Return the stretch of the email about notation precedence from "On Thu, Nov" through "in both appearances.", word for word.

▶ [Text provided]
--
On Thu, Nov 7, 2019 at 2:44 AM Giovanni Mascellani <[email protected]>
wrote:
> Hi,
>
> Il 07/11/19 03:18, Mario Carneiro ha scritto:
> > Neither; it means that any time a particular infixy constant appears, it
> > must have the same precedence. That is, if you have a notation x $e.$ A
> > and another notation ${$ x $e.$ A $|$ ph $}$, then $e.$ must be given
> > the same precedence in both appearances.
>
> Ok, so the reason for this is that when you found a constant while
> parsing at a certain minimum precedence level, you immediately know if
> you have to branch out or not, without having to know if the surrounding
> constructor is an infix or a notation? Or is there something deeper?
>
You can't actually tell during parsing (without backtracking) if you have
actually found the notation constant or the infix constant when you see
this; that is, if you have { x e. A | ph } it might actually be { (x e. A)
| ph } and you won't notice that this doesn't parse until you get to the
"|". (And besides the fact that they are slower, we don't want to backtrack
because then we lose all claim of unambiguity.) The typing prevents this in
the case of { x e. A | ph } (since x can only be a single token) but that's
not available during parsing.
--
▶ [Data extract]
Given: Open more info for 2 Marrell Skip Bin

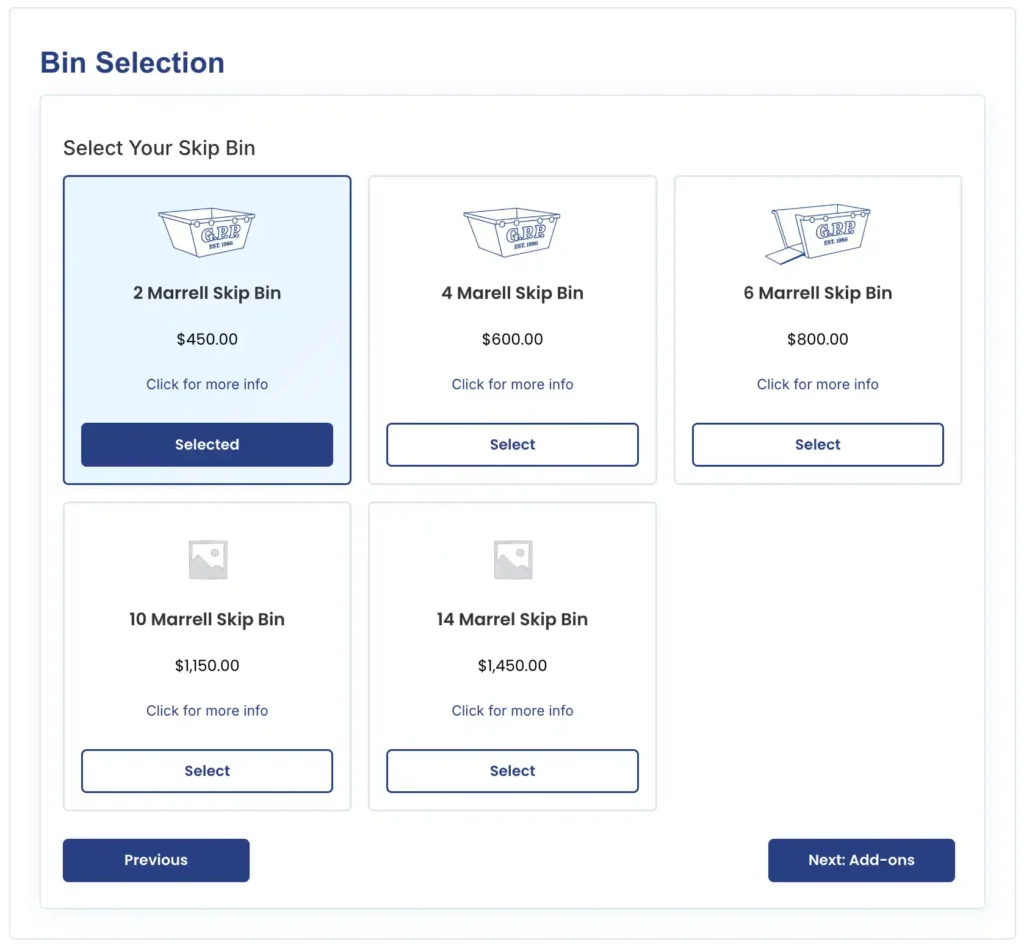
--
▶ [Full response]
On Thu, Nov 7, 2019 at 2:44 AM Giovanni Mascellani <[email protected]>
wrote:
> Hi,
>
> Il 07/11/19 03:18, Mario Carneiro ha scritto:
> > Neither; it means that any time a particular infixy constant appears, it
> > must have the same precedence. That is, if you have a notation x $e.$ A
> > and another notation ${$ x $e.$ A $|$ ph $}$, then $e.$ must be given
> > the same precedence in both appearances.